**DIRECTIONS:** Could you render the records from the line with "Collapse the api folder chevron" up to and including the line with "click(x=91, y=251)" as a Markdown table with the columns Row and Line, numbering each row and leaving out blank lines?

═══ RECORDS ═══

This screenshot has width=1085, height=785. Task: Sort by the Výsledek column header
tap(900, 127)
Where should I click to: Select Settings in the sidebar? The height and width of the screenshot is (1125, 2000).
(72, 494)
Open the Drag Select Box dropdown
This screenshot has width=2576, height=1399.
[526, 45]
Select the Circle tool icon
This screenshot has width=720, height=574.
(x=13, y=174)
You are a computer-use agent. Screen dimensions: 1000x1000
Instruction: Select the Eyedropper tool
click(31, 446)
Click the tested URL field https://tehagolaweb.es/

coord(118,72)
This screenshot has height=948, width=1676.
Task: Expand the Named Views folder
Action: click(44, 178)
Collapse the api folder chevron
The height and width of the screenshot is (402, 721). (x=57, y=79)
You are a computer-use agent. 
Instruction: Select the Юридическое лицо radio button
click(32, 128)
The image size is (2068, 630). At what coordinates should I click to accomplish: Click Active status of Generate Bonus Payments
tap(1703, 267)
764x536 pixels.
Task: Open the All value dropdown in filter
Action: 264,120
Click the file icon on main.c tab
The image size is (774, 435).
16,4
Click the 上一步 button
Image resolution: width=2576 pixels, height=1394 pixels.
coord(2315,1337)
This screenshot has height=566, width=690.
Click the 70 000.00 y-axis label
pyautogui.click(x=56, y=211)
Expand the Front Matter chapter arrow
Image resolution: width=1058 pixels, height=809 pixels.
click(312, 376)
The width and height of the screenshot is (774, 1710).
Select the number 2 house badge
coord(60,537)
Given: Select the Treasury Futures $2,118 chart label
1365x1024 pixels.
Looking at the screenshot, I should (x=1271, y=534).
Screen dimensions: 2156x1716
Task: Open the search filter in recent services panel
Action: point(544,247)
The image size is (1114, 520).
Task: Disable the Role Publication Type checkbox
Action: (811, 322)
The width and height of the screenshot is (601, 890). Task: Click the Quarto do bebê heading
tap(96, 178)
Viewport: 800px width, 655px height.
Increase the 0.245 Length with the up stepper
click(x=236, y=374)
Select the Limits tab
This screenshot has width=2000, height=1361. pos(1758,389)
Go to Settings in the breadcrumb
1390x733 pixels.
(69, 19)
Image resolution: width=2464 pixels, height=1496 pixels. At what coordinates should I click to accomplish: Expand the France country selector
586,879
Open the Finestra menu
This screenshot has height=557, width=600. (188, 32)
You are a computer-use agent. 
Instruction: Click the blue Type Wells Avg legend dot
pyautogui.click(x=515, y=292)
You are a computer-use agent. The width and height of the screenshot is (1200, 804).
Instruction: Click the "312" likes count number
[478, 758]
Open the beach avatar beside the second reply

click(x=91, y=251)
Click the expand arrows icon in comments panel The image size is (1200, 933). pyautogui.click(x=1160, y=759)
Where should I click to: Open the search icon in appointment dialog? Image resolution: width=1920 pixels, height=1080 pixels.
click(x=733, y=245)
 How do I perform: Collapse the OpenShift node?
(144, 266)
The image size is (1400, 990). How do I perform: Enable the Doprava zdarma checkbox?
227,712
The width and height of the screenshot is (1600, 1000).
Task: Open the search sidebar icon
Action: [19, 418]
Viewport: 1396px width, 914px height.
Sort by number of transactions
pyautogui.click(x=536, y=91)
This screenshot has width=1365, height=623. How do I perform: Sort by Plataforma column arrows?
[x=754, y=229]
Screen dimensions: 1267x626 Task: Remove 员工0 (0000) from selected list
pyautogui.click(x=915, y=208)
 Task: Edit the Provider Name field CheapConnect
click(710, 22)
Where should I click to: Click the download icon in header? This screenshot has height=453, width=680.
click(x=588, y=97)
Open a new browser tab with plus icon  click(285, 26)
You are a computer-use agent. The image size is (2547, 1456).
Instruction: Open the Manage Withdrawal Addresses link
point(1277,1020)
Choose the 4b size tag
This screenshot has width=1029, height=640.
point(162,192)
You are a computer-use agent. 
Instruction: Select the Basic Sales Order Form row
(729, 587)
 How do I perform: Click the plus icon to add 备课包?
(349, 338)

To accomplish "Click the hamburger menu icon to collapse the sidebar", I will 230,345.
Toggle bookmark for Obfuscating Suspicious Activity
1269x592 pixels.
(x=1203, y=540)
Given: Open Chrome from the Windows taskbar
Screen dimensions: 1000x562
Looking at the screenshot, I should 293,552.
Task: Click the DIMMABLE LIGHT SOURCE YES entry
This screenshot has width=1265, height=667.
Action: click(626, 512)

═══

**RESPONSE:**
| Row | Line |
|---|---|
| 1 | Collapse the api folder chevron |
| 2 | The height and width of the screenshot is (402, 721). (x=57, y=79) |
| 3 | You are a computer-use agent.  |
| 4 | Instruction: Select the Юридическое лицо radio button |
| 5 | click(32, 128) |
| 6 | The image size is (2068, 630). At what coordinates should I click to accomplish: Click Active status of Generate Bonus Payments |
| 7 | tap(1703, 267) |
| 8 | 764x536 pixels. |
| 9 | Task: Open the All value dropdown in filter |
| 10 | Action: 264,120 |
| 11 | Click the file icon on main.c tab |
| 12 | The image size is (774, 435). |
| 13 | 16,4 |
| 14 | Click the 上一步 button |
| 15 | Image resolution: width=2576 pixels, height=1394 pixels. |
| 16 | coord(2315,1337) |
| 17 | This screenshot has height=566, width=690. |
| 18 | Click the 70 000.00 y-axis label |
| 19 | pyautogui.click(x=56, y=211) |
| 20 | Expand the Front Matter chapter arrow |
| 21 | Image resolution: width=1058 pixels, height=809 pixels. |
| 22 | click(312, 376) |
| 23 | The width and height of the screenshot is (774, 1710). |
| 24 | Select the number 2 house badge |
| 25 | coord(60,537) |
| 26 | Given: Select the Treasury Futures $2,118 chart label |
| 27 | 1365x1024 pixels. |
| 28 | Looking at the screenshot, I should (x=1271, y=534). |
| 29 | Screen dimensions: 2156x1716 |
| 30 | Task: Open the search filter in recent services panel |
| 31 | Action: point(544,247) |
| 32 | The image size is (1114, 520). |
| 33 | Task: Disable the Role Publication Type checkbox |
| 34 | Action: (811, 322) |
| 35 | The width and height of the screenshot is (601, 890). Task: Click the Quarto do bebê heading |
| 36 | tap(96, 178) |
| 37 | Viewport: 800px width, 655px height. |
| 38 | Increase the 0.245 Length with the up stepper |
| 39 | click(x=236, y=374) |
| 40 | Select the Limits tab |
| 41 | This screenshot has width=2000, height=1361. pos(1758,389) |
| 42 | Go to Settings in the breadcrumb |
| 43 | 1390x733 pixels. |
| 44 | (69, 19) |
| 45 | Image resolution: width=2464 pixels, height=1496 pixels. At what coordinates should I click to accomplish: Expand the France country selector |
| 46 | 586,879 |
| 47 | Open the Finestra menu |
| 48 | This screenshot has height=557, width=600. (188, 32) |
| 49 | You are a computer-use agent.  |
| 50 | Instruction: Click the blue Type Wells Avg legend dot |
| 51 | pyautogui.click(x=515, y=292) |
| 52 | You are a computer-use agent. The width and height of the screenshot is (1200, 804). |
| 53 | Instruction: Click the "312" likes count number |
| 54 | [478, 758] |
| 55 | Open the beach avatar beside the second reply |
| 56 | click(x=91, y=251) |